Abstract AT-rich interactive domain (ARID) 5a controls the IL-6 mRNA stability by binding to its 3′UTR region and preventing it from degradation by Regnase-1. This mechanism was shown to contribute to the elevation of IL-6 levels, which causes the development of autoimmune diseases. However, almost nothing is known about the regulatory mechanisms of Arid5a mRNA and protein expression. In the present study, we have investigated the regulatory mechanisms of Arid5a at transcriptional, post-transcriptional and post-translational levels under TLR4 signaling.
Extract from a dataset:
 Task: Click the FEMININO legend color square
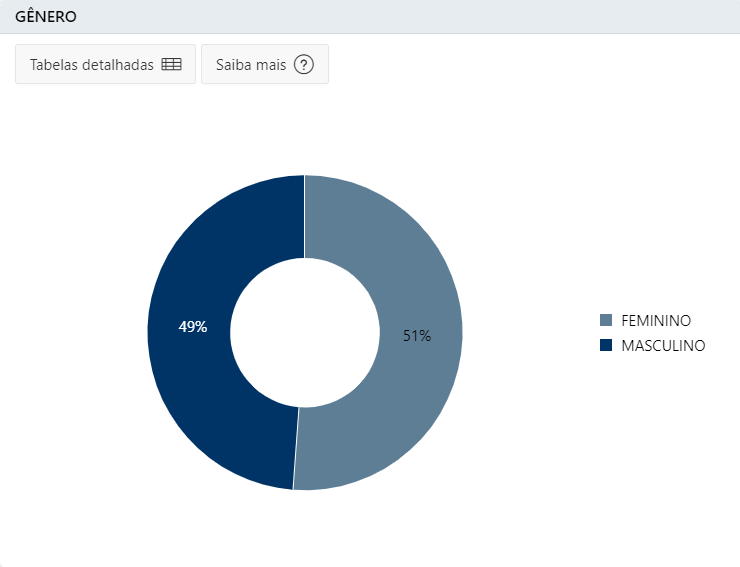606,320

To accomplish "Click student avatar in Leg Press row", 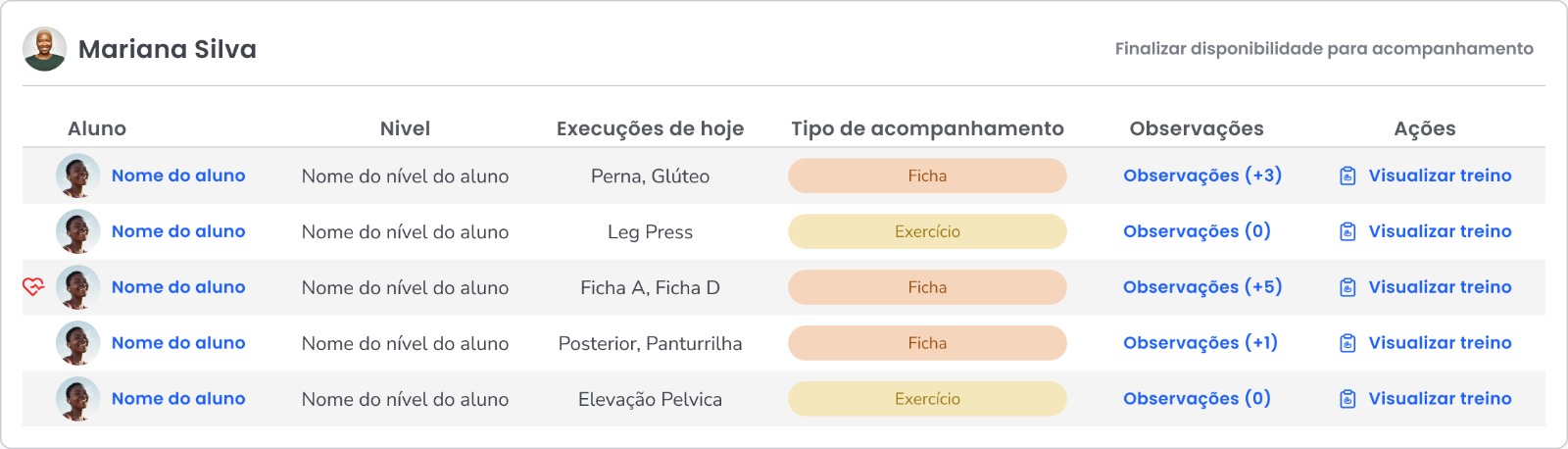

We found that in response to LPS stimulation NF-κB binds to the promoter region of Arid5a and induce its gene expression. After expression of Arid5a mRNA, MKP-1 signaling induces AUF-1 to translocate from the nucleus to the cytoplasm where it binds to the 3′UTR region of Arid5a and resulting in its destabilization. Inhibition of MKP-1 and AUF-1 results in the stabilization of Arid5a mRNA, which leads to higher expression of IL6, suggesting that this pathway has a significant role in regulating IL6 mRNA through Arid5a. We also show that during the late phase of LPS stimulation, p38 MAPK phosphorylates the Arid5a protein at Ser 253, 433 and 458 positions that lead to its ubiquitination at lysine 80 and 93 positions resulting in degradation. Inhibition of Arid5a phosphorylation and degradation causes the over-production IL6 mRNA further supports the importance of Arid5a in the regulation of IL6. Our data demonstrate that LPS signaling controls IL6 mRNA stability; therefore, its regulation through up-regulation of Arid5a by NF-κB at the early phase, and down-regulation of Arid5a at the mRNA and protein level by MKP-1-mediated AUF1 and P38 MAPK signaling, respectively at the later phase.